◆ **INSTRUCTION A**:
Answer these questions about the passage on the National Black Agenda below:
(i) How many pages long was the National Black Agenda?
(ii) How many basic areas did the agenda focus the political discourse on?
(iii) What share of the District of Columbia's population does the agenda say was Black?

══ READING TEXT

But the 55-page National Black Agenda addressed much more than policing. The NBA changed the political discourse for the Black community, focusing it squarely on seven basic areas: economics, human development, communications, rural development, environmental racism, anti-colonial international policy and political empowerment. At the top of the Black agenda was the insistence that “the economic impoverishment of the Black community in America is clearly traceable to the historic enslavement of our people and to the racist discrimination to which we have been subjected since ‘emancipation.’ Indeed, much of the unprecedented economic wealth and power of American capitalism has obviously been built upon this exploitation of Black people.” The agenda concluded that there would be no full economic development for Blacks “without radical transformation of the economic system which has so clearly exploited us these many years.”
Other notable agenda items focused on the need for Blacks to control their own educational institutions (human development), to assure that “no cable television comes into our communities unless we control it” (communications), to create and protect Black home and land ownership, especially in the South (rural development), to fight back against the “atrocities of pollution” (environmental racism), to support independence movements in Africa as well as the self-determination of “Vietnam, the Middle East, the Caribbean and other places in the Third and Pan-African World” (anti-colonial international policy), and a permanent structure for the NBA to influence national elections (political empowerment). Finally, the Black Agenda addressed the specific problem of the political status denied to the District of Columbia: “The nearly 800,000 residents of our Nation’s Capital have that dual distinction of being the only citizens of our nation who are by law denied the right of self-government (the last colony) and the only major city in this country with a 72 per cent Black population,” they wrote. “These two facts are not unrelated.”

════

◆ **INSTRUCTION B**: In the rows below, repeat every line from the one containing "At what coordinates should I click to accomplish: Click the NASA" through the one containing "I will coord(56,233).", including both of those lines.

══ RAW RECORDS

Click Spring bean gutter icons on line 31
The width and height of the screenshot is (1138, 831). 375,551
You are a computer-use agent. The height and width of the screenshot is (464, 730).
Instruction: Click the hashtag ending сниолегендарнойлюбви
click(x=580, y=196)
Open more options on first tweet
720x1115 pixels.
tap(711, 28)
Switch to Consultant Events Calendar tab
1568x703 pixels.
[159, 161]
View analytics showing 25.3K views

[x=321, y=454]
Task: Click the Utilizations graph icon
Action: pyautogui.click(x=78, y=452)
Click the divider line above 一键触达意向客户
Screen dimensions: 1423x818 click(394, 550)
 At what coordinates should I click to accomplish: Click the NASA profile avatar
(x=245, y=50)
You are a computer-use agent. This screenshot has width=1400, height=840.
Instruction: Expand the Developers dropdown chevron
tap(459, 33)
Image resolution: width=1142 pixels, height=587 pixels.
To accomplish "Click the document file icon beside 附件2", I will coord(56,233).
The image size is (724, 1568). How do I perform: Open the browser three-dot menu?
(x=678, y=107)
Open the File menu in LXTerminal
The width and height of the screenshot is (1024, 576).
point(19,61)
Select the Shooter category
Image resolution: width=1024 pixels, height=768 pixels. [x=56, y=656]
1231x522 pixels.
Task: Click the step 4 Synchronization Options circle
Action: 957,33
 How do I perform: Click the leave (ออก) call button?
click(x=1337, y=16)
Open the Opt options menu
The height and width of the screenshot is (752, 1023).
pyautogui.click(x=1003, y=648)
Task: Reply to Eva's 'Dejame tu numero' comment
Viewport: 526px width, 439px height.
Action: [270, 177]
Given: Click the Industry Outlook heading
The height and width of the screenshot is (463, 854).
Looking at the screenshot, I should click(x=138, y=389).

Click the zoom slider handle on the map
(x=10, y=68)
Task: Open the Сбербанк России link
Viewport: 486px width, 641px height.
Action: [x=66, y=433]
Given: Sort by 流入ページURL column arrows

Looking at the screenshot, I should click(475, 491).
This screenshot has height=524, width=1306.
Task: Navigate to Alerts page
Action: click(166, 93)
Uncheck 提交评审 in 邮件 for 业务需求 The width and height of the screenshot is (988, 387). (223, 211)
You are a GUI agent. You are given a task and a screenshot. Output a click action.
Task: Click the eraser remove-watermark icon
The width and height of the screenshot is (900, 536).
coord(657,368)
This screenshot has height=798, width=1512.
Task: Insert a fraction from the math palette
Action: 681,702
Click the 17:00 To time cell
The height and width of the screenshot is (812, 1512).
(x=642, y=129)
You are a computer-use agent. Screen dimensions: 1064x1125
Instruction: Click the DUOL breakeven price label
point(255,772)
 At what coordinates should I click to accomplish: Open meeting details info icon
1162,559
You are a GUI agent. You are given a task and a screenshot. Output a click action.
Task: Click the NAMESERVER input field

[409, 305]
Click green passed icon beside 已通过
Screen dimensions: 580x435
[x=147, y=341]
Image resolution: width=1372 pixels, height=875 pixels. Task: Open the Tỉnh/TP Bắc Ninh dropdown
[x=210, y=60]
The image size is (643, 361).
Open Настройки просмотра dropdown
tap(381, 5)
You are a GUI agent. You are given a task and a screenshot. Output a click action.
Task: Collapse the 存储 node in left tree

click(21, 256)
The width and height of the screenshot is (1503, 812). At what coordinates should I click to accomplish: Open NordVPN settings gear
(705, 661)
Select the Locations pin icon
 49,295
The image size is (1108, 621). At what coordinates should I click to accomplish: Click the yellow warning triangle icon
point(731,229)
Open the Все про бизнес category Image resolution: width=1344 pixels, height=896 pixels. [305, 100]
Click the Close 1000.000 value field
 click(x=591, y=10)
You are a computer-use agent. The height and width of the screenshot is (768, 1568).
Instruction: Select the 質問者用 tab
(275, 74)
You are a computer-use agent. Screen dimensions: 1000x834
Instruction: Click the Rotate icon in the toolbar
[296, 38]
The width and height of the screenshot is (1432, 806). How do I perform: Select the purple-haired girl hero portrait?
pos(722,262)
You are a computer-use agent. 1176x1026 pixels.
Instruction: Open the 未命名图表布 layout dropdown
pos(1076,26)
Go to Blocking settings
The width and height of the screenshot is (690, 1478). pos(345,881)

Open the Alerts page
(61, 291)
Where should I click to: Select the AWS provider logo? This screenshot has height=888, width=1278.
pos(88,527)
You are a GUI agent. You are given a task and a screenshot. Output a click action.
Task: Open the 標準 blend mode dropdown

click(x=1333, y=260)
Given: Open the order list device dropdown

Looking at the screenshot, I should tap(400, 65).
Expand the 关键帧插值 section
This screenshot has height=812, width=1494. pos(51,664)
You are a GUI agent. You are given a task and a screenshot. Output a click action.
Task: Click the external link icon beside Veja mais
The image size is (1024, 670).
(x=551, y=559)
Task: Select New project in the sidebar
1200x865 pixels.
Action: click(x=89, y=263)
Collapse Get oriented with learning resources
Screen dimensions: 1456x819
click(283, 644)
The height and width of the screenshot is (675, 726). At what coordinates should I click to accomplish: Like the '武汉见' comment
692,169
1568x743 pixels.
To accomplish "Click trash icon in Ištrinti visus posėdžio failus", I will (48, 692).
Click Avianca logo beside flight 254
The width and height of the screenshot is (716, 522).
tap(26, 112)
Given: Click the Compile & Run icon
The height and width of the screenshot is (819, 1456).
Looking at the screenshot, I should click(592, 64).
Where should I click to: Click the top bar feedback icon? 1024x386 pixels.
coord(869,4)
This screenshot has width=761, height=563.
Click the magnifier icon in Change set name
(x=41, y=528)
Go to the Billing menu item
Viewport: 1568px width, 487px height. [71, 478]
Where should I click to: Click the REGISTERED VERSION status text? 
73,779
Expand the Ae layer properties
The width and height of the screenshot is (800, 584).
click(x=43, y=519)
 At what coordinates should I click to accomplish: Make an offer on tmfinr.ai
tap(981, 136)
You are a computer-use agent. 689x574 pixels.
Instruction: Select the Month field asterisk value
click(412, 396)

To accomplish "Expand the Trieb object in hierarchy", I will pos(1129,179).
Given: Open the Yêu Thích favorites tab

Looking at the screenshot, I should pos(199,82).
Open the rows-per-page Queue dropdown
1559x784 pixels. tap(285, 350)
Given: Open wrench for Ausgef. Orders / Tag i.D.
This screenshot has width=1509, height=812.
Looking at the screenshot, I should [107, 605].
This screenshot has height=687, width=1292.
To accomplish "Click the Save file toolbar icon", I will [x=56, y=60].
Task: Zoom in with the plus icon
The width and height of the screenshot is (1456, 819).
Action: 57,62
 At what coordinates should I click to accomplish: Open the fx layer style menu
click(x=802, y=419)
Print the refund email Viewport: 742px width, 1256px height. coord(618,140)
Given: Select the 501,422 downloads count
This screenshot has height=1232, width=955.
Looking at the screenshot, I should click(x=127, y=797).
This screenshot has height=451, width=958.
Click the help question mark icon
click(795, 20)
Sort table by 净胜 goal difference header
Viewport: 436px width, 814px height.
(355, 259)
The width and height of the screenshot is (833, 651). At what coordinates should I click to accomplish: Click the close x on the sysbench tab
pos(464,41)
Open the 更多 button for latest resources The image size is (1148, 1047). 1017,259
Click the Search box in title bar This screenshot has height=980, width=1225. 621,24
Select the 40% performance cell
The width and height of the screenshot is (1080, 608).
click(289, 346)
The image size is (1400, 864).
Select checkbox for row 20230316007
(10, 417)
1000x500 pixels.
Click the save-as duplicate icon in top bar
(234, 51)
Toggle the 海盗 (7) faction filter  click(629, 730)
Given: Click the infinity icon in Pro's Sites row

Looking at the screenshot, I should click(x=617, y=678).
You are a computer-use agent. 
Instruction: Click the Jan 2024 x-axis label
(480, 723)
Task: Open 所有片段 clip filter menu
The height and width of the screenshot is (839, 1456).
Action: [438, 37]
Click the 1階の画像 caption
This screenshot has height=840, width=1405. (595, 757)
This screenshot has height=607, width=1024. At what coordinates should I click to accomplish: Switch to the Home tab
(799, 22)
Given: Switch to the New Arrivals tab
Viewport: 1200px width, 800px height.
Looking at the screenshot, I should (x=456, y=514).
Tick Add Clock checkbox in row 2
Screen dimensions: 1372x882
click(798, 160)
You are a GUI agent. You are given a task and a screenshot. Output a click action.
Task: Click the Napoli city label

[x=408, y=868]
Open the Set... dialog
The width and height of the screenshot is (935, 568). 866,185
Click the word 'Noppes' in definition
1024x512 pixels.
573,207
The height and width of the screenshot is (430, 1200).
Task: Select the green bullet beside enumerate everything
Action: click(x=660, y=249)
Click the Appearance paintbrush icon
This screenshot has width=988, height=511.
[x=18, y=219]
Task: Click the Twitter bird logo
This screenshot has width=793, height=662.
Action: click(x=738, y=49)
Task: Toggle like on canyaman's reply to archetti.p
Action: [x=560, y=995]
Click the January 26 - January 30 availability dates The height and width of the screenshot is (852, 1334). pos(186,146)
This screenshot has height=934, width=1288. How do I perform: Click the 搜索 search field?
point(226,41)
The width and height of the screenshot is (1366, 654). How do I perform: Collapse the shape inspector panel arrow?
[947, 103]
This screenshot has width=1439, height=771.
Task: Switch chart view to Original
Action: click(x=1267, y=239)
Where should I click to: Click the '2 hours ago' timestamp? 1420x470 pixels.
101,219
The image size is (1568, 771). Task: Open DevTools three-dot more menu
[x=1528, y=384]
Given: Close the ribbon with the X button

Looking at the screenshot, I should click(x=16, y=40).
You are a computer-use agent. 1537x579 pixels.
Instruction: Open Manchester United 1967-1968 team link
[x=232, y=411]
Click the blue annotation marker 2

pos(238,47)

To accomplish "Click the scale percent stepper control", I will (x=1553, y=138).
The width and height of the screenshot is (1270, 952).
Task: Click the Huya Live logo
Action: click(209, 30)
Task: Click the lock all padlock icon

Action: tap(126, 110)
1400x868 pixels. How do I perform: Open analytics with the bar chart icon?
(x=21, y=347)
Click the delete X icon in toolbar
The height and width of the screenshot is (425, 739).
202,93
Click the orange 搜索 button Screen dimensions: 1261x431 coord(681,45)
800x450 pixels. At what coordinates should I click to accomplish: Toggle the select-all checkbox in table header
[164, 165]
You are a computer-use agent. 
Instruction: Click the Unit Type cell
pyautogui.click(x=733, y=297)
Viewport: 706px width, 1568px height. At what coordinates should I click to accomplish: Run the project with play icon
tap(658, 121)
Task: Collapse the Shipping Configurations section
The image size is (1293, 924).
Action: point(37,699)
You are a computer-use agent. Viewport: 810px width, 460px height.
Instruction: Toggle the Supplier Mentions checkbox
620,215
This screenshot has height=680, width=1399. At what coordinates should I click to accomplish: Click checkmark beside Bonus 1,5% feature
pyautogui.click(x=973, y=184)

════

◆ **SOLUTION A**:
(i) 55 pages
(ii) Seven
(iii) 72 per cent

◆ **SOLUTION B**:
 At what coordinates should I click to accomplish: Click the NASA profile avatar
(x=245, y=50)
You are a computer-use agent. This screenshot has width=1400, height=840.
Instruction: Expand the Developers dropdown chevron
tap(459, 33)
Image resolution: width=1142 pixels, height=587 pixels.
To accomplish "Click the document file icon beside 附件2", I will coord(56,233).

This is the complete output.